The development and improvement of in vitro models of the blood-CNS barriers is an ongoing effort towards both understanding the biology of these important regulatory tissues, and being able to overcome the formidable obstacle that they present to the delivery of therapeutics for the treatment of debilitating neurological diseases. Human, rat and mouse BBB cell lines have been developed but, although cheap and convenient to use, these cells produce barriers with high intrinsic paracellular permeability making them poorly-suited for applications such as drug transport screening and characterisation [5, 76–78]. Due to this fact, in vitro primary cell models of highly differentiated endothelial cells from the BBB and BSCB remain a critical tool for investigative and pharmaceutical biology, particularly in the species typically used in pre-clinical studies. Such in vitro primary models have been utilised for genomics and proteomics studies [30, 79–81], analysing endothelial transporter function [15, 16, 65, 82, 83], studying brain metastasis of cancer cells , and applied to translational pharmaceutical studies, investigating small molecule drug transport [77, 85, 86] and toxicity [67, 87].

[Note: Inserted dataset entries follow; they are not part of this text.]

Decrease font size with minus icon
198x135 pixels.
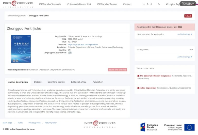coord(144,4)
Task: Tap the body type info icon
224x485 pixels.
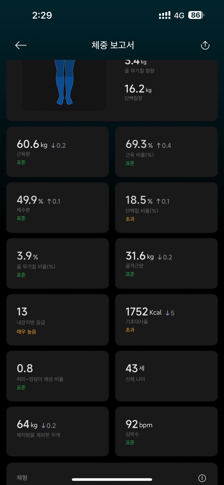Action: tap(202, 478)
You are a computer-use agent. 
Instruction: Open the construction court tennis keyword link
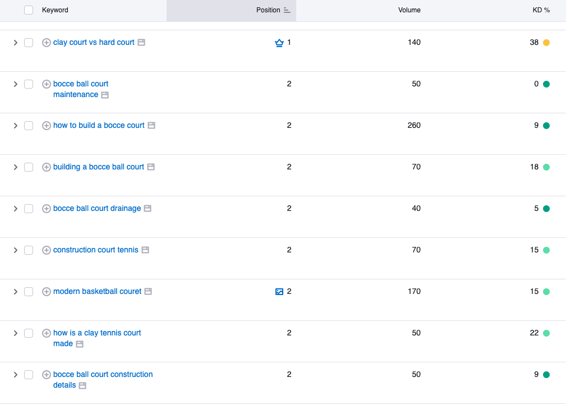(95, 250)
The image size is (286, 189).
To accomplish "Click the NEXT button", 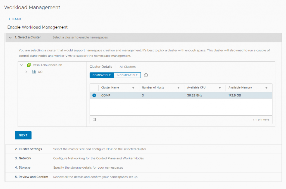I will pos(23,135).
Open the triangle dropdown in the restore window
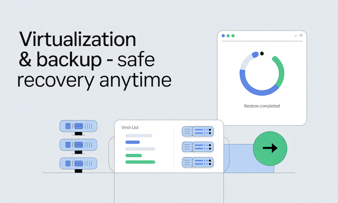The width and height of the screenshot is (338, 203). pos(301,36)
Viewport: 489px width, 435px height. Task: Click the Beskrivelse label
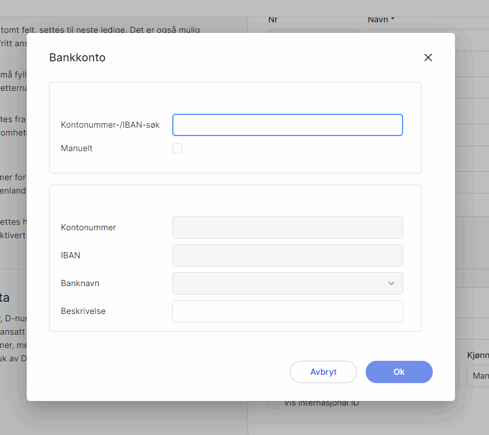[x=83, y=311]
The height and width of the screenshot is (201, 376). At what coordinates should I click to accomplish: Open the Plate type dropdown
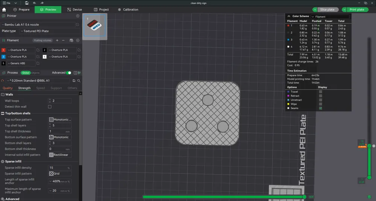(x=50, y=31)
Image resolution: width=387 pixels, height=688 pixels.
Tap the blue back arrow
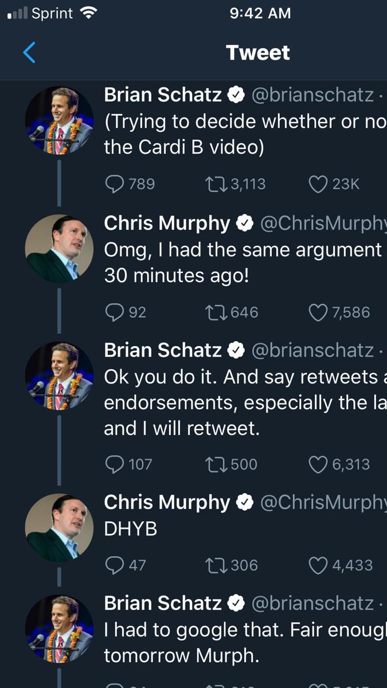(29, 53)
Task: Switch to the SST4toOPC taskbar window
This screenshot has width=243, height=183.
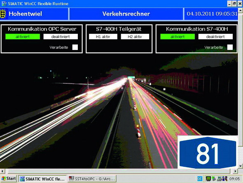Action: coord(92,179)
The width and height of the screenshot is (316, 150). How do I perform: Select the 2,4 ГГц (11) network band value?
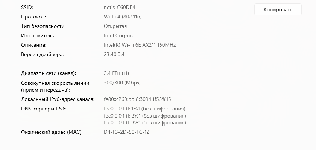(x=116, y=73)
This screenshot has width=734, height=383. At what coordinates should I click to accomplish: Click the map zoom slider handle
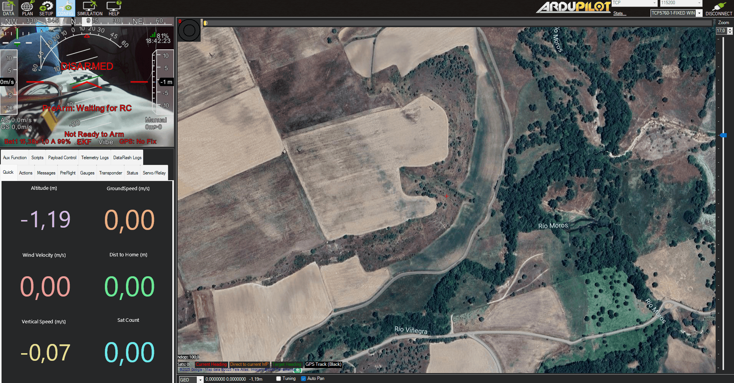click(723, 135)
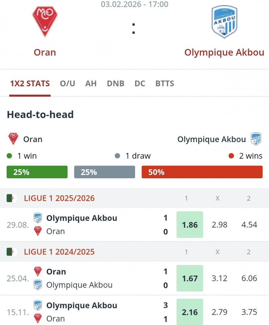Switch to the O/U tab
The width and height of the screenshot is (269, 325).
(68, 83)
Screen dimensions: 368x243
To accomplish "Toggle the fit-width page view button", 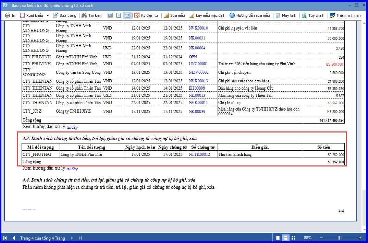I will pos(127,15).
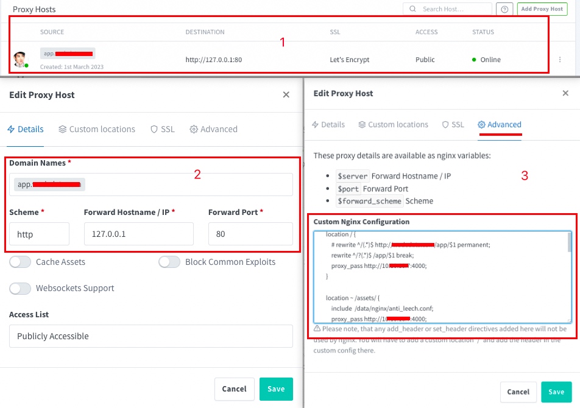Click the search magnifier icon
This screenshot has height=408, width=580.
[x=414, y=9]
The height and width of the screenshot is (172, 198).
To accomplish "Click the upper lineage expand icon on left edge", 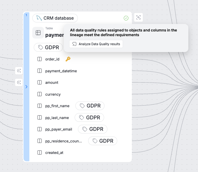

Here, we describe a further development in techniques producing such in vitro barrier models from primary rat CNS tissue, providing the first description of the provision of both brain and spinal cord endothelial cells from the rat, a species of pre-clinical importance in pharmaceutical CNS drug development and a commonly used laboratory model organism. High yields of differentiated cells are cultured from the same donor animals, reducing cost, labour and number of animals required. Furthermore, the endothelial cells obtained by this method are able to form monolayers with excellent barrier characteristics in vitro, making them suitable for use in biological investigations and in drug transport and toxicity studies. Importantly, our methods detail the first procedure for the culture of robust and in vivo-like spinal cord endothelial cells from the rat, complementing existing descriptions from mouse , and we also provide the first description of a functional in vitro barrier phenotype for spinal cord endothelial cells from any species.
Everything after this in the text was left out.